Personal information
- Born: August 3, 1969 (age 57) Philadelphia, Pennsylvania, U.S.
- Listed height: 6 ft 3 in (1.91 m)
- Listed weight: 190 lb (86 kg)

Career information
- High school: Dobbins Technical (Philadelphia, Pennsylvania)
- College: La Salle (1987–1991)
- NBA draft: 1991: 2nd round, 40th overall pick
- Drafted by: Detroit Pistons
- Playing career: 1991–2005
- Position: Point guard
- Number: 14, 11, 9, 20, 24, 2
- Coaching career: 2006–2020

Career history

Playing
- 1991–1992: Rockford Lightning
- 1992: Illawarra Hawks
- 1992–1995: Washington Bullets
- 1995–1996: Denver Nuggets
- 1996–1998: Philadelphia 76ers
- 1999: Orlando Magic
- 1999: New Jersey Nets
- 1999: Philadelphia 76ers
- 1999–2000: Boston Celtics
- 2000–2001: Kansas City Knights
- 2001: Charlotte Hornets
- 2001: New Jersey Nets
- 2001–2002: Kansas City Knights
- 2002: FC Barcelona
- 2003: Sioux Falls Skyforce
- 2003–2004: Los Angeles Clippers
- 2005: Michigan Mayhem

Coaching
- 2006–2008: St.

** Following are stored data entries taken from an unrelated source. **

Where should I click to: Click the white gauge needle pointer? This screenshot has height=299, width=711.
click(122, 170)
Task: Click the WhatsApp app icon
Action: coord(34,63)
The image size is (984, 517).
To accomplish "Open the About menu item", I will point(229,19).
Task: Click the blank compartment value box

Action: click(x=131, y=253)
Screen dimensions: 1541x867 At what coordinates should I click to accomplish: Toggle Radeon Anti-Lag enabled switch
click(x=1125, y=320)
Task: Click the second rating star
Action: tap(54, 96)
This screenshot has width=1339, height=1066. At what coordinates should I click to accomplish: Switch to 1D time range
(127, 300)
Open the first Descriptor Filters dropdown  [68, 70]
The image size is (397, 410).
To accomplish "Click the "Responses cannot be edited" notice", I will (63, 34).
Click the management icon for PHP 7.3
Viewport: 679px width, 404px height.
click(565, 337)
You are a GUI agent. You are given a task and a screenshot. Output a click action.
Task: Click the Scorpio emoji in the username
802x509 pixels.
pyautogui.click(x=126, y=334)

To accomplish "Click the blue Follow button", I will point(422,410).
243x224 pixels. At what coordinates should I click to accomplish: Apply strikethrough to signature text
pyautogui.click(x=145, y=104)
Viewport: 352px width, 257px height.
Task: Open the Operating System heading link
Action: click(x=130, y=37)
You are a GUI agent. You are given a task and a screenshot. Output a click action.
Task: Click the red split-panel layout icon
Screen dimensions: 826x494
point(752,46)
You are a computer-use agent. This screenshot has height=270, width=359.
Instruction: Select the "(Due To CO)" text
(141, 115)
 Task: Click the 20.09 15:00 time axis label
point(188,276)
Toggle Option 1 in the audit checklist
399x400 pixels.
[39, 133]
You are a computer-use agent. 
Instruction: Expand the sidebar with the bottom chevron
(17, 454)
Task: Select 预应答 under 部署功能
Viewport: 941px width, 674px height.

Joseph's (assistant)
- 2008–2013: New Jersey / Brooklyn Nets (assistant)
- 2013–2014: Springfield Armor
- 2016–2020: Lincoln (PA)

Career highlights
- All-NBL First Team (1992); 3× First-team All-MAAC (1989–1991);

Career NBA statistics
- Points: 2,253 (4.5 ppg)
- Rebounds: 654 (1.3 rpg)
- Assists: 1,038 (2.1 apg)
- Stats at NBA.com
- Stats at Basketball Reference

= Doug Overton =

American basketball player and coach

Douglas M. Overton (born August 3, 1969) is an American former professional basketball player and coach. He played eleven seasons in the National Basketball Association (NBA) following a college career with the La Salle Explorers.

==Playing career==
Prior to his NBA career, Overton spent a season with the Illawarra Hawks of the Australian NBL. He credits his experience playing in Australia as the reason he was able to make the NBA during a podcast with aussiehoopla.com

Overton was selected by the Detroit Pistons in the 2nd round (40th overall) of the 1991 NBA draft. A 6 ft 3 in point guard from La Salle University, Overton played in 11 NBA seasons for 8 teams. He played for the Washington Bullets, Denver Nuggets, Philadelphia 76ers, Orlando Magic, New Jersey Nets, Boston Celtics, Charlotte Hornets and Los Angeles Clippers.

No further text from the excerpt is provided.